(Input data Opens)
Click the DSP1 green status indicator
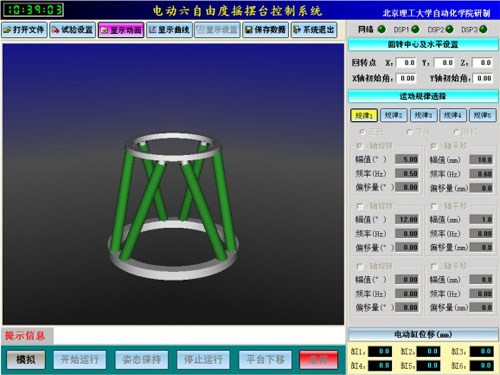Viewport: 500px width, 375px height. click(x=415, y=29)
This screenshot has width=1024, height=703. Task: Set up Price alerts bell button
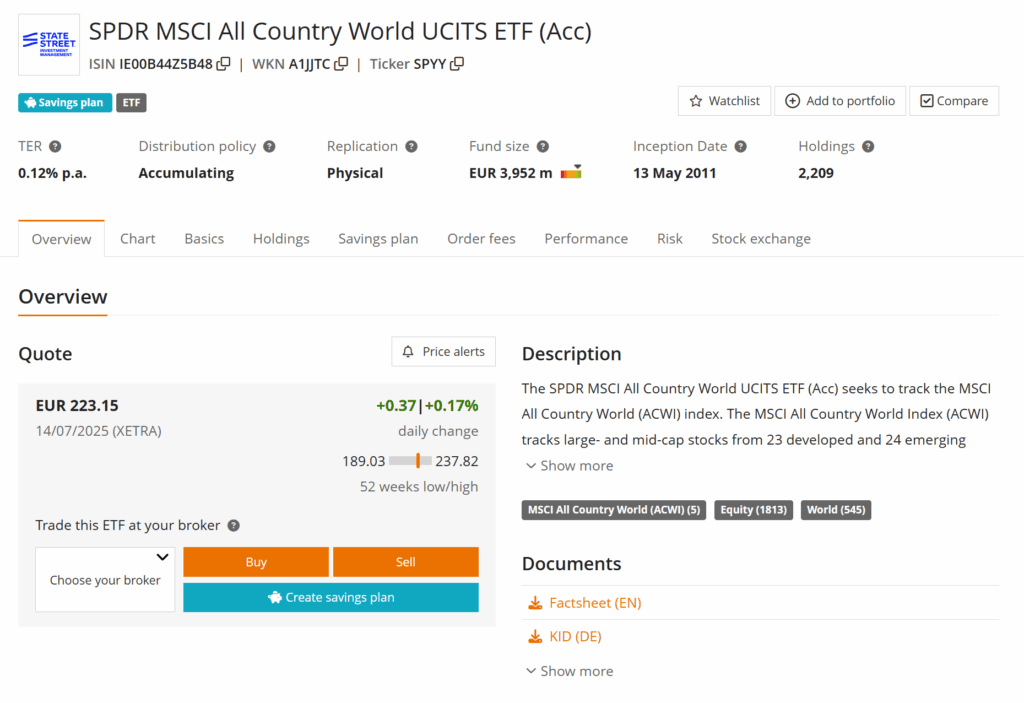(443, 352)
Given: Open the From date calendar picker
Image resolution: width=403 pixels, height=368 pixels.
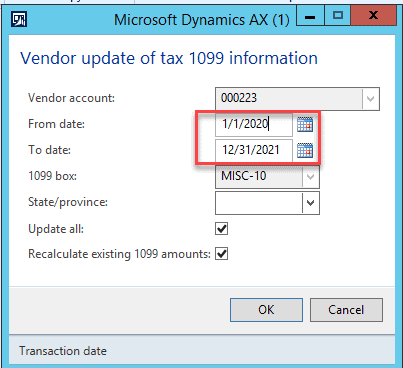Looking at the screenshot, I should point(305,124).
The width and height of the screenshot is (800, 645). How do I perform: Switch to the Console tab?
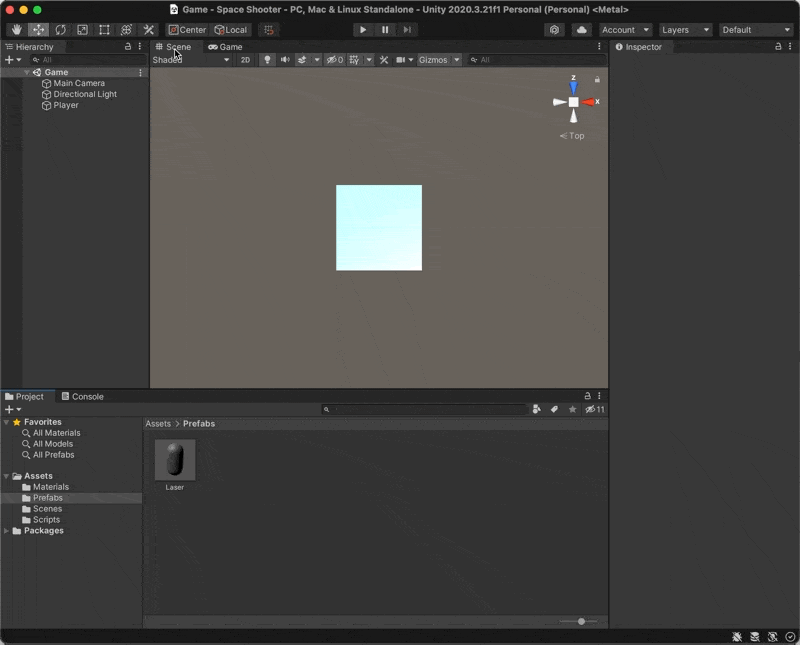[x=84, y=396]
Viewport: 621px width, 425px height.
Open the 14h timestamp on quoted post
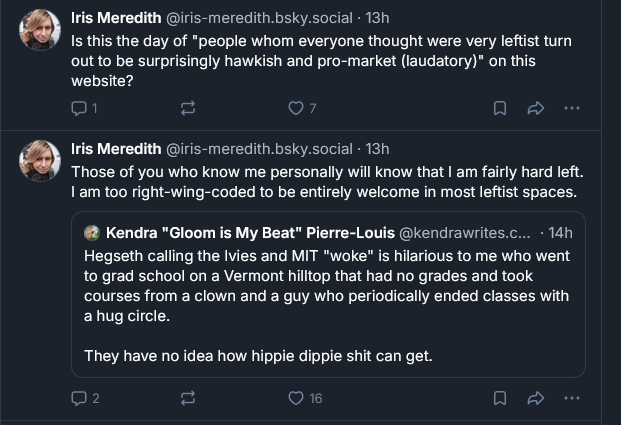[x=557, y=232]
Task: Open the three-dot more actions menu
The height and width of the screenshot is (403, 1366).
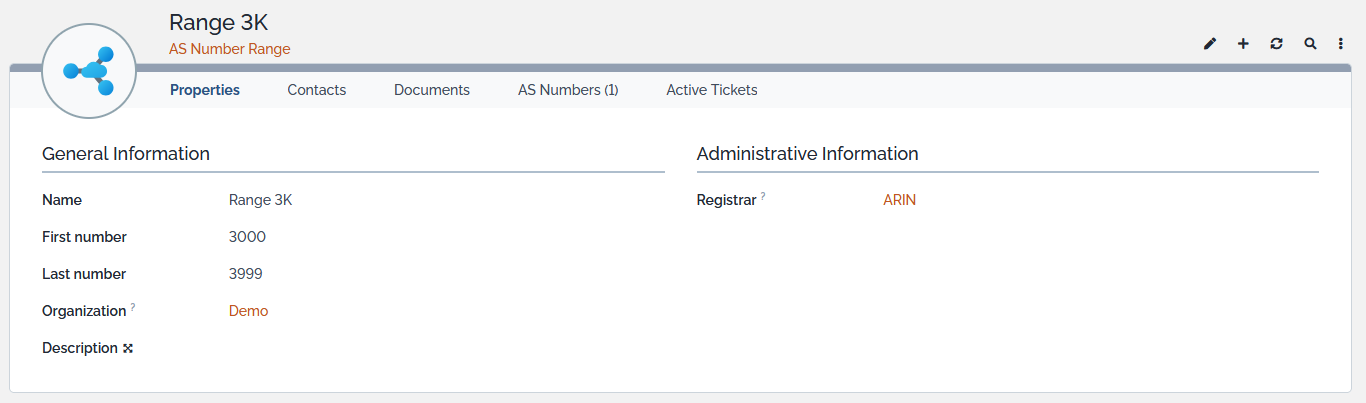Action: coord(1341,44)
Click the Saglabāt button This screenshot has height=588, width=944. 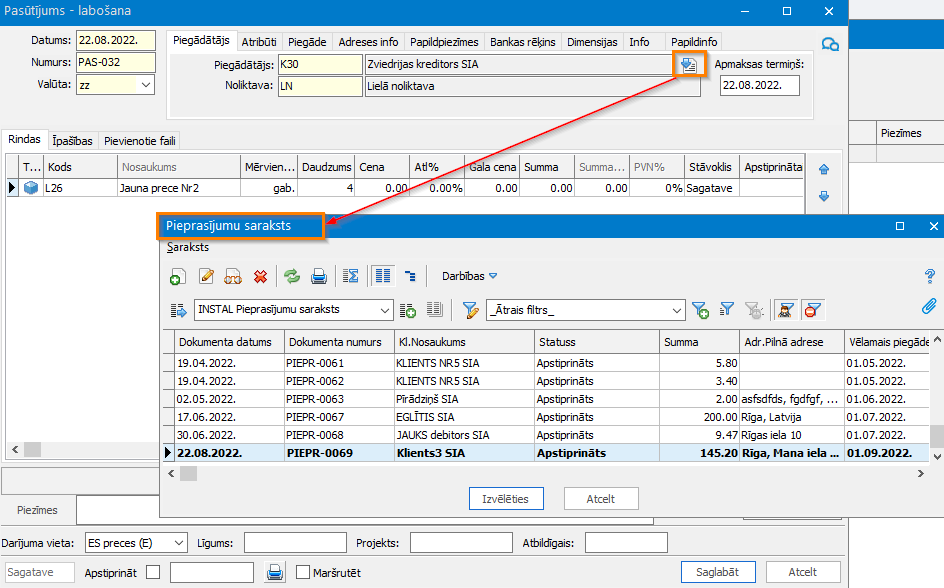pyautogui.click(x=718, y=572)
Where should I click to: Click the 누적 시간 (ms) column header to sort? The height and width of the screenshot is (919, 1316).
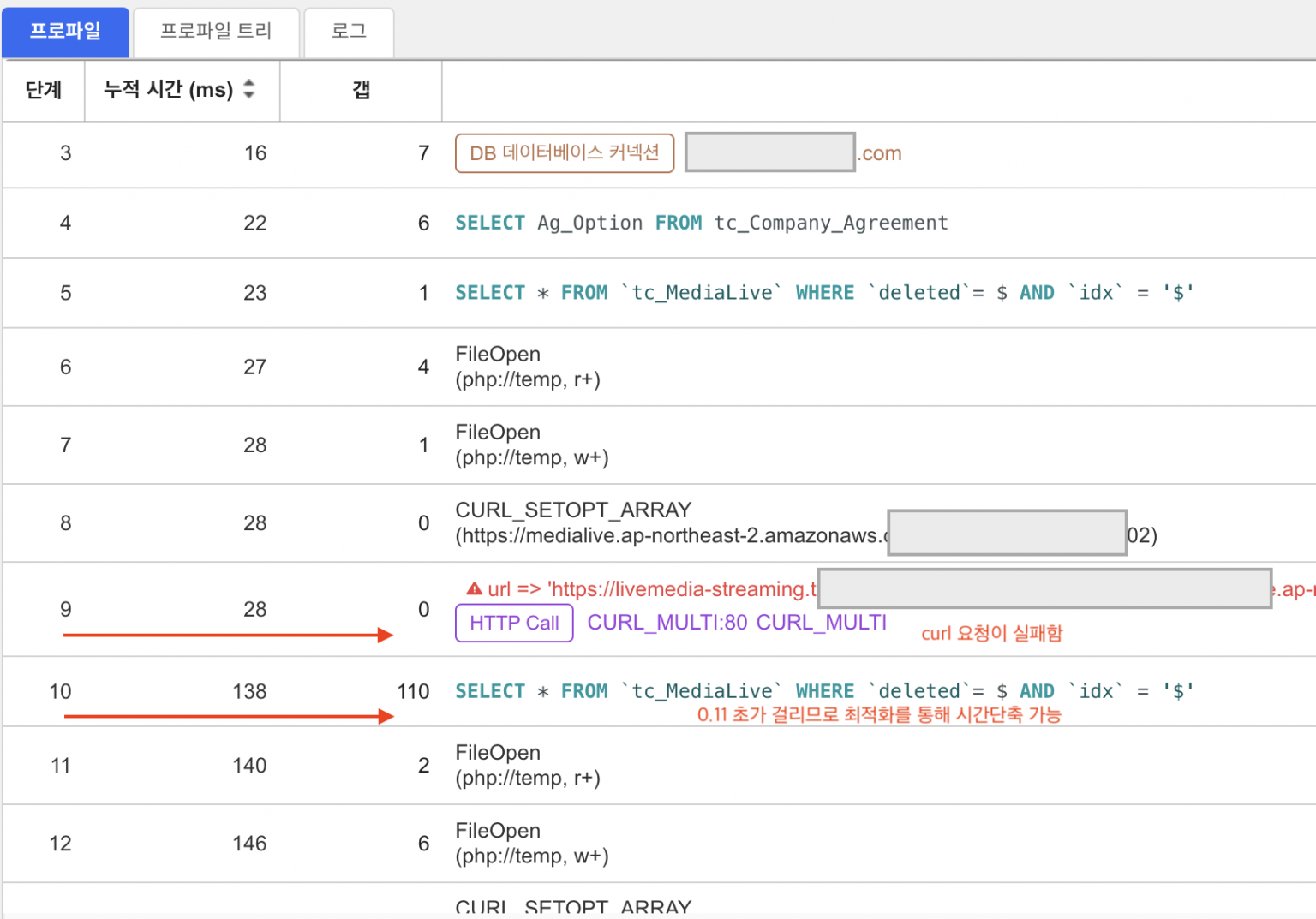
(Input data Closes)
▸ Work task
May I have only the lines from the start of the data through the line containing "Task: Open the three-dot more actions menu", both included, reproduced exactly and without the pictures?

▸ Completed exercise
Click the DSP1 green status indicator
Viewport: 500px width, 375px height. click(x=415, y=29)
This screenshot has width=1024, height=703. Task: Set up Price alerts bell button
(443, 352)
Given: Open the From date calendar picker
Image resolution: width=403 pixels, height=368 pixels.
Looking at the screenshot, I should point(305,124).
The width and height of the screenshot is (800, 645). How do I perform: Switch to the Console tab?
[x=84, y=396]
Viewport: 621px width, 425px height.
Open the 14h timestamp on quoted post
[x=557, y=232]
Task: Open the three-dot more actions menu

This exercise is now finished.